▶ **Task**:
Print every line of the material exactly.

··· Listed records

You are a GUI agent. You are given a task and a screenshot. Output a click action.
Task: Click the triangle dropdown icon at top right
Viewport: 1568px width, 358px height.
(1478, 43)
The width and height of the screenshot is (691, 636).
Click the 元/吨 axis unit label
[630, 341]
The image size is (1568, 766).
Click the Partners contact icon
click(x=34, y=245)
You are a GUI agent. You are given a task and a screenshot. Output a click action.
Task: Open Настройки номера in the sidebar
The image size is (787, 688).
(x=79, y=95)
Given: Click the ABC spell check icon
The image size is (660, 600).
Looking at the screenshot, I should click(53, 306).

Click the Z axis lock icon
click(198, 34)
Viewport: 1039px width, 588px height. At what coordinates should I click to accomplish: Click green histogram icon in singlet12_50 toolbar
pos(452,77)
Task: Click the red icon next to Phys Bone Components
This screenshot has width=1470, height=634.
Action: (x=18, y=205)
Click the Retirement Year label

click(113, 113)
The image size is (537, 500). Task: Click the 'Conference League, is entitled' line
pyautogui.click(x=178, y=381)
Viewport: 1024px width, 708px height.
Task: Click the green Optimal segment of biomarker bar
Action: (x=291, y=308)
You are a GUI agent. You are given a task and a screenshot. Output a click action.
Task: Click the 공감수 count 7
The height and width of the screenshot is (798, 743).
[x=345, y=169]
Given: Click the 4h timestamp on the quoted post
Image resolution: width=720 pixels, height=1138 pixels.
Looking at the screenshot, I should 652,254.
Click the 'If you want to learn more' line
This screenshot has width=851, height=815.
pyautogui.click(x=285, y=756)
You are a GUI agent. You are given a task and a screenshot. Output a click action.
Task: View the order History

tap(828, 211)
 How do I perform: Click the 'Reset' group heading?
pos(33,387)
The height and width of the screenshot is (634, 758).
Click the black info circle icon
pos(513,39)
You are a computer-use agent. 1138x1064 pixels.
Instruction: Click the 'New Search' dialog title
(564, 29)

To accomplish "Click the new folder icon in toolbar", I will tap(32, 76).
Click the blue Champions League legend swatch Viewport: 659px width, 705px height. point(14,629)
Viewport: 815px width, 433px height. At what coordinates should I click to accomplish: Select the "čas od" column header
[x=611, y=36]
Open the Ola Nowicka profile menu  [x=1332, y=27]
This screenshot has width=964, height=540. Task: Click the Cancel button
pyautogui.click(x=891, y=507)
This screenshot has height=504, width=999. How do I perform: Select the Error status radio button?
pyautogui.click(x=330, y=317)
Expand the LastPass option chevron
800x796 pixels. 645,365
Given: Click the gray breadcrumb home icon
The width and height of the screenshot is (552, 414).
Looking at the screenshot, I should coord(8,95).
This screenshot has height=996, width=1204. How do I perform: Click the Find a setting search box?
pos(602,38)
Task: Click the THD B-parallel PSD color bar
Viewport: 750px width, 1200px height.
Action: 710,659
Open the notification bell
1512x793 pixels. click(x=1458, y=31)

······

▶ **Answer space**:
You are a GUI agent. You are given a task and a screenshot. Output a click action.
Task: Click the triangle dropdown icon at top right
Viewport: 1568px width, 358px height.
(1478, 43)
The width and height of the screenshot is (691, 636).
Click the 元/吨 axis unit label
[630, 341]
The image size is (1568, 766).
Click the Partners contact icon
click(x=34, y=245)
You are a GUI agent. You are given a task and a screenshot. Output a click action.
Task: Open Настройки номера in the sidebar
The image size is (787, 688).
(x=79, y=95)
Given: Click the ABC spell check icon
The image size is (660, 600).
Looking at the screenshot, I should click(53, 306).

Click the Z axis lock icon
click(198, 34)
Viewport: 1039px width, 588px height. At what coordinates should I click to accomplish: Click green histogram icon in singlet12_50 toolbar
pos(452,77)
Task: Click the red icon next to Phys Bone Components
This screenshot has width=1470, height=634.
Action: (x=18, y=205)
Click the Retirement Year label

click(113, 113)
The image size is (537, 500). Task: Click the 'Conference League, is entitled' line
pyautogui.click(x=178, y=381)
Viewport: 1024px width, 708px height.
Task: Click the green Optimal segment of biomarker bar
Action: (x=291, y=308)
You are a GUI agent. You are given a task and a screenshot. Output a click action.
Task: Click the 공감수 count 7
The height and width of the screenshot is (798, 743).
[x=345, y=169]
Given: Click the 4h timestamp on the quoted post
Image resolution: width=720 pixels, height=1138 pixels.
Looking at the screenshot, I should 652,254.
Click the 'If you want to learn more' line
This screenshot has width=851, height=815.
pyautogui.click(x=285, y=756)
You are a GUI agent. You are given a task and a screenshot. Output a click action.
Task: View the order History

tap(828, 211)
 How do I perform: Click the 'Reset' group heading?
pos(33,387)
The height and width of the screenshot is (634, 758).
Click the black info circle icon
pos(513,39)
You are a computer-use agent. 1138x1064 pixels.
Instruction: Click the 'New Search' dialog title
(564, 29)

To accomplish "Click the new folder icon in toolbar", I will tap(32, 76).
Click the blue Champions League legend swatch Viewport: 659px width, 705px height. point(14,629)
Viewport: 815px width, 433px height. At what coordinates should I click to accomplish: Select the "čas od" column header
[x=611, y=36]
Open the Ola Nowicka profile menu  [x=1332, y=27]
This screenshot has width=964, height=540. Task: Click the Cancel button
pyautogui.click(x=891, y=507)
This screenshot has height=504, width=999. How do I perform: Select the Error status radio button?
pyautogui.click(x=330, y=317)
Expand the LastPass option chevron
800x796 pixels. 645,365
Given: Click the gray breadcrumb home icon
The width and height of the screenshot is (552, 414).
Looking at the screenshot, I should coord(8,95).
This screenshot has height=996, width=1204. How do I perform: Click the Find a setting search box?
pos(602,38)
Task: Click the THD B-parallel PSD color bar
Viewport: 750px width, 1200px height.
Action: 710,659
Open the notification bell
1512x793 pixels. click(x=1458, y=31)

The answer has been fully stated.